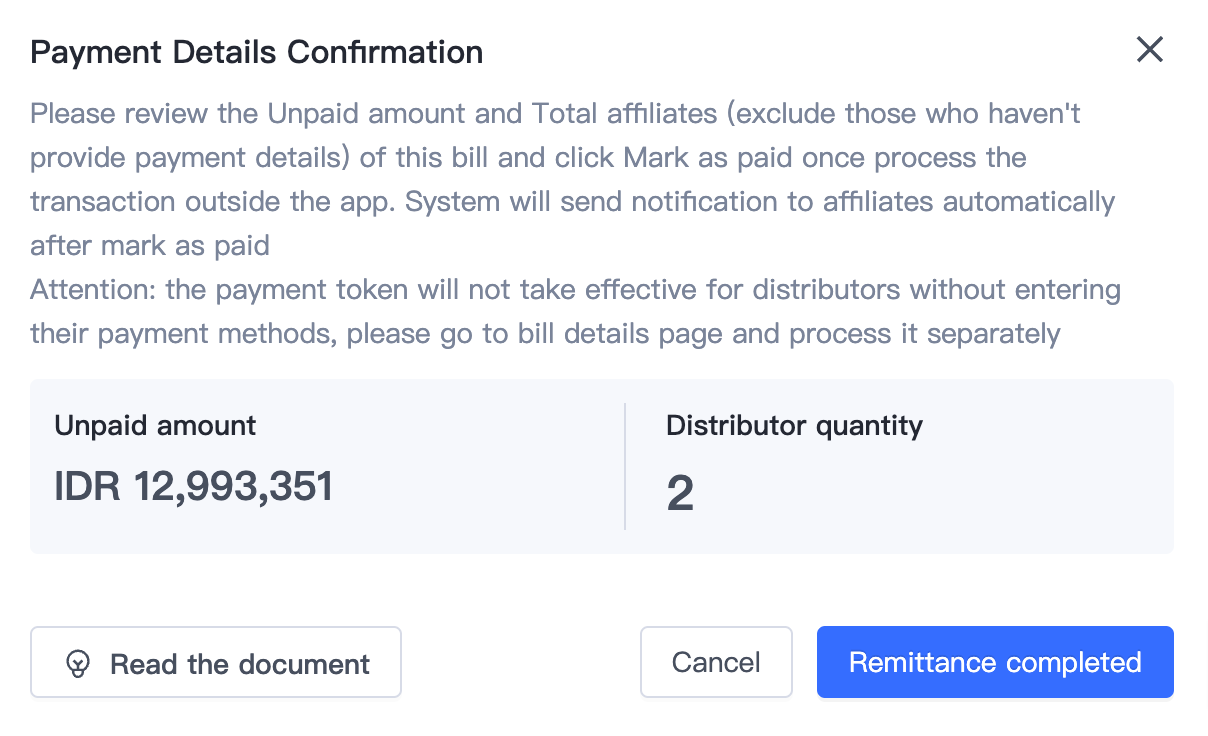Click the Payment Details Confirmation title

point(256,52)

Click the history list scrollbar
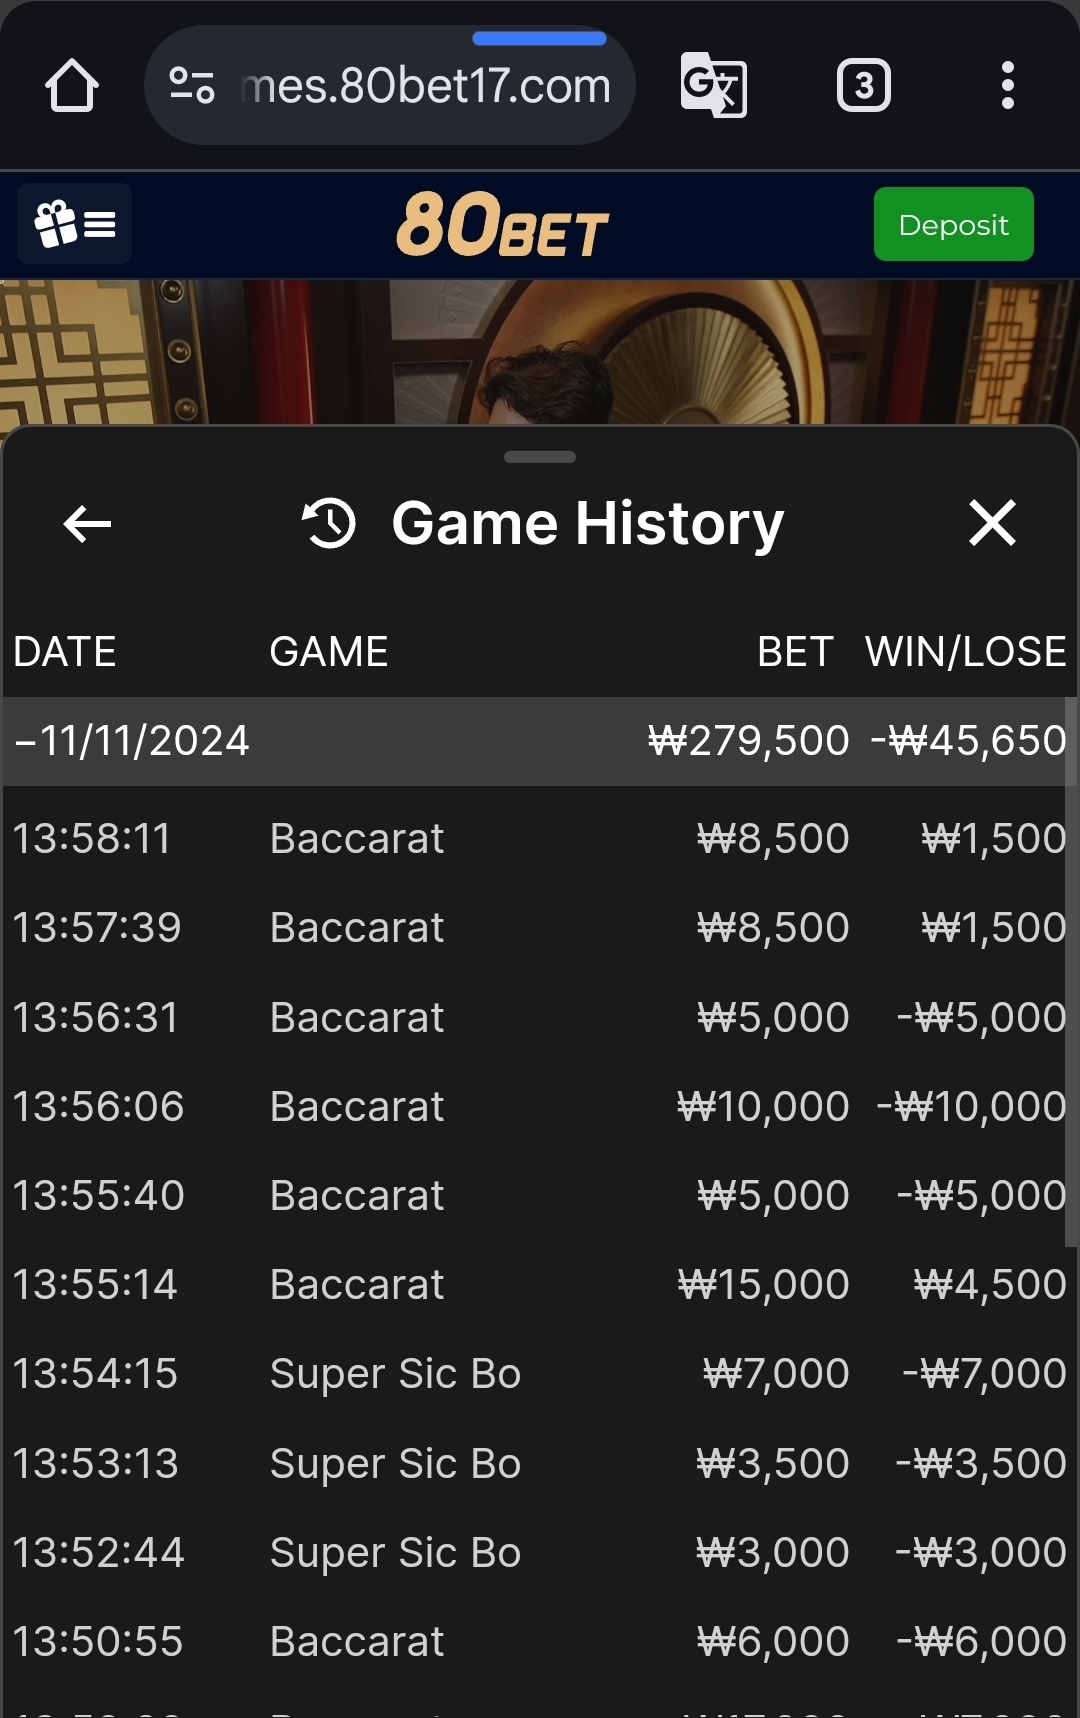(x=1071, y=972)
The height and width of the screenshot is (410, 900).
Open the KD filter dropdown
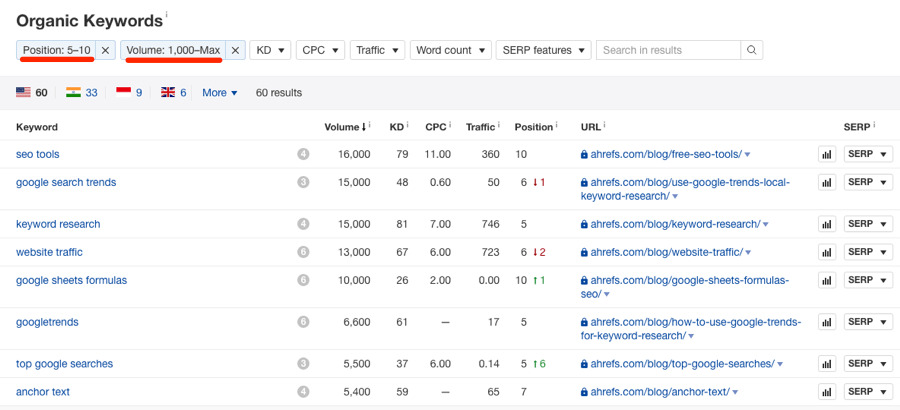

Aim of the exercise:
The line containing "Click the history list scrollbar" and every line after it, through the end of the data, are to be output exactly. Omit the pictures.

Completed exercise:
Click the history list scrollbar
(x=1071, y=972)
The height and width of the screenshot is (410, 900).
Open the KD filter dropdown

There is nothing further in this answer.